Husain made his mark in art history

Chaitya Dhanvi Shah



Journalist : Devika Chaturvedi

Husain made his mark in art history

Many art schools in the city have a chapter on MF Husain in their syllabus

Dubbed as the Picasso of India, MF Husain has not only introduced
Indian art to the world, but has also made his presence felt in modern
Indian art history.

Today various art schools and colleges have a chapter on Husain included
in their curriculum. After Hrs speaks to some art students and teachers about
their view on Husain being a part of the art syllabus.

Jayaram Poduval from department of art history and aesthetics,
faculty of fine arts, MS University, Vadodara says, “Husain was inarguably
a great painter whom we have lost. When we teach our students
about modern Indian art history, his works are studied in great detail.
But at the same time, there are a number of other great modern artists like
Raza or Akbar Padamsee who are also being taught at out college.

Mahendra Kadia, vice-principal of CN College of Fine Arts says, “In our college,
students look up to Husain with great respect. His works are now famous in USA, UK and
many other art markets globally. Husain has made a mark in the art history books.”

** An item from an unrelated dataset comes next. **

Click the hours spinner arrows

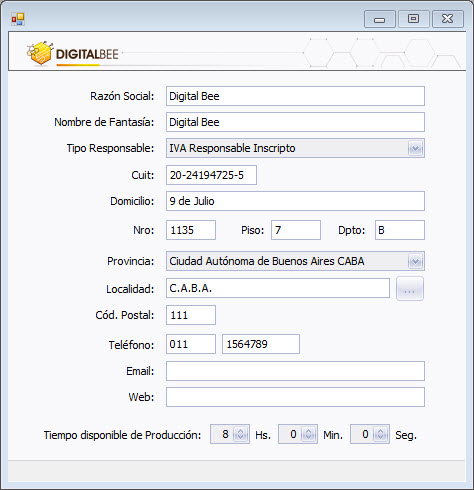click(240, 434)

Chaitya Dhanvi Shah, MD of Marvel art gallery who has studied arts at
Sothbey’s in London says, “I have observed that Husain’s art was really
talked about in the Middle East. But we were never taught about Husain
at our college in UK. There was just a mere mention about him being one
of the great painters of the world.”

Shah rues that even in India, Husain does not find a prominent place in
the art curriculum in colleges. “It is a big loss to Indian contemporary art.
He was like father of Indian contemporary art. Husain had contributed
immensely in making Indian art go global and marketable the way it is today.

The status of biggest icon achieved by Husain in Indian art is because
of his understanding on various subjects, be it social issues, religion or
films. You name any subject and Husain would be familiar with it or could
paint it spontaneously,” says Shah.

He feels Husain’s life is a role model to the entire art fraternity and many
budding artists. “He was a cultural ambassador for India who represented
Indian fine arts across the globe. But art schools in India need to teach
more about the way Husain made art marketable,” he feels.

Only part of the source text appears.